I leave Gare du Lyon for Orange, in the south of France, on a beautiful summer’s morning. There is something cocoon like about travelling on planes and trains. It’s almost as if the closer we are forced into proximity with strangers, the more we feel the need to surround ourselves with a type
of invisible carapace into which the adjacent passengers shall not be allowed to intrude. It’s a function of not wanting to create a situation where we are interact with people whom we subsequently discover we have little in common but, having once broken the barriers, feel that we have to continue to interact.

TGV
On the TGV – like a cocoon

So, I fly south, at nearly 300 kilometres an hour, superficially insulated from the surrounding world. The countryside flies by silently. Inside there is little noise and few announcement. No airline hostess comes around to serve dinner or wake me up. There are few annoying announcements. The weather is a thing to be looked at rather than experienced. There is no wifi. Both motion and sound are soporific stretching out along the long hours.

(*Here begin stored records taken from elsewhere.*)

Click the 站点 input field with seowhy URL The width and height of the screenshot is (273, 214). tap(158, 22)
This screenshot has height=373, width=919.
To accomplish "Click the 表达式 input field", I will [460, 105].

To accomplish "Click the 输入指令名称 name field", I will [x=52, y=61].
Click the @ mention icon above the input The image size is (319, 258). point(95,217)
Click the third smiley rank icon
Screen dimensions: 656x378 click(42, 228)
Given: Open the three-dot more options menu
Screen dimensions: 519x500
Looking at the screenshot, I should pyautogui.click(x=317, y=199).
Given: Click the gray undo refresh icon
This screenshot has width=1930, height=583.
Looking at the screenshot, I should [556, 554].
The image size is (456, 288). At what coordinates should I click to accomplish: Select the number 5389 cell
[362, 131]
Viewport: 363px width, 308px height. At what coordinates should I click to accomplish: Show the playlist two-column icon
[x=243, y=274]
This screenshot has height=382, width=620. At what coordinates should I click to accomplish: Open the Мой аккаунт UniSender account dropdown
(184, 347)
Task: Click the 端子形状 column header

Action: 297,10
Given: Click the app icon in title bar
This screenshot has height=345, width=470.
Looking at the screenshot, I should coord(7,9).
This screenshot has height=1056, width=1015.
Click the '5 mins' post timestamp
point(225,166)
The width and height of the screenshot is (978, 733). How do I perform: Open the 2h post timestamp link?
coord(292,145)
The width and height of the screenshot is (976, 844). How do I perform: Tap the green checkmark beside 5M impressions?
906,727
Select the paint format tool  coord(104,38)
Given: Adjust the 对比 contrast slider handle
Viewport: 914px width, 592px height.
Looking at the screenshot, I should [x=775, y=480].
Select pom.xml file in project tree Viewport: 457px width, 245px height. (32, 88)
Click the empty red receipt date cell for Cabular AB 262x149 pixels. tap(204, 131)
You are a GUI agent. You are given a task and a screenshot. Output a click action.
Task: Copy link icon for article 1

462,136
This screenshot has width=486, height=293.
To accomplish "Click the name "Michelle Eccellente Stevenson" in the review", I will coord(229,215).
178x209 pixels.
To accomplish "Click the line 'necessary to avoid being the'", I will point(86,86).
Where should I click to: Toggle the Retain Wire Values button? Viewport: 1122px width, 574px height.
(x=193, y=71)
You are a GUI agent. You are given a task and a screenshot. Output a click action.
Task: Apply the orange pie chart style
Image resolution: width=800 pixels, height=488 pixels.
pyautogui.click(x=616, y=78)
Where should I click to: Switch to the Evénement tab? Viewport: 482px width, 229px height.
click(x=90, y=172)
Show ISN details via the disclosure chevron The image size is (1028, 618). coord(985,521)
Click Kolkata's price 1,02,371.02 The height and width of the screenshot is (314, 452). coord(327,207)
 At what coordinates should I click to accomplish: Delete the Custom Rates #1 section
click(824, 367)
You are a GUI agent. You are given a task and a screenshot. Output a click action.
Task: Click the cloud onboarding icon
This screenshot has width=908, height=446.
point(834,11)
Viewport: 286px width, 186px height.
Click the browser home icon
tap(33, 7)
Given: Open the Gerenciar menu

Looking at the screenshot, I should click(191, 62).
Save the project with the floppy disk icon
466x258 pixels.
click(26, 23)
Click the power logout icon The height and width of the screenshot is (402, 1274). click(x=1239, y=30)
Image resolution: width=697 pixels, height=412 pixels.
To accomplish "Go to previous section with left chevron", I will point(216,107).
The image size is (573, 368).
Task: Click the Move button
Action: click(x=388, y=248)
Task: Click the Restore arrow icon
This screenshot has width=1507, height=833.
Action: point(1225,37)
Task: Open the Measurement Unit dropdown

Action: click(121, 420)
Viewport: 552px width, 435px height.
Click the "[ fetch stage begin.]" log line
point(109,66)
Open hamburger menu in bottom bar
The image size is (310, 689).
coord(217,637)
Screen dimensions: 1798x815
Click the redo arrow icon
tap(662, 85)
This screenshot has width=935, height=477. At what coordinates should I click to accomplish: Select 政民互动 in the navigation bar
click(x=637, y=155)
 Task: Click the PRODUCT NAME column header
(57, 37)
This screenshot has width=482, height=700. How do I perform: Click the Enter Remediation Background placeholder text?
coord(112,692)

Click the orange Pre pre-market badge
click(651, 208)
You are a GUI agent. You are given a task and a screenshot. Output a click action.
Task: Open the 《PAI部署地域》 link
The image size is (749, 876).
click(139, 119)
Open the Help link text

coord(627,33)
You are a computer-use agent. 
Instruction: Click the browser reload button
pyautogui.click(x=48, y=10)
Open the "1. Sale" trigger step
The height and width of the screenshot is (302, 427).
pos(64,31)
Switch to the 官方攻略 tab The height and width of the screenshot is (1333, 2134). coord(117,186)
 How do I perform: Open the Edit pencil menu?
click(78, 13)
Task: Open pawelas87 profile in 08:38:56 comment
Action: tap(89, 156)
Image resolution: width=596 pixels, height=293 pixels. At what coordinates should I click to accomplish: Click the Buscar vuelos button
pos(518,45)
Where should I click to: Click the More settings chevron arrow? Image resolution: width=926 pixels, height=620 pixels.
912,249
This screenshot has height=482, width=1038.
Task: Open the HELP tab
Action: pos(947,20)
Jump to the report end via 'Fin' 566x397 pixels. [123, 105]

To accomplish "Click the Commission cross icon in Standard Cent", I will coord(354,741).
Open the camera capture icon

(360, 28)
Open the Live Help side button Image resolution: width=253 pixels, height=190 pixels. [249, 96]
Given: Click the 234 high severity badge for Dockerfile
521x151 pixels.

My closest neighbours are a family of five Parisians, parents and three children. They pass the journey in a mixture of sleep, games, and desultory conversation. The state of the economy and of France, generally, what they will do on holiday, the American elections, school, security, immigration, Le Pen. He in IT, she a teacher. And three perfect, well behaved children, a boy of about six and two twin girls around 4.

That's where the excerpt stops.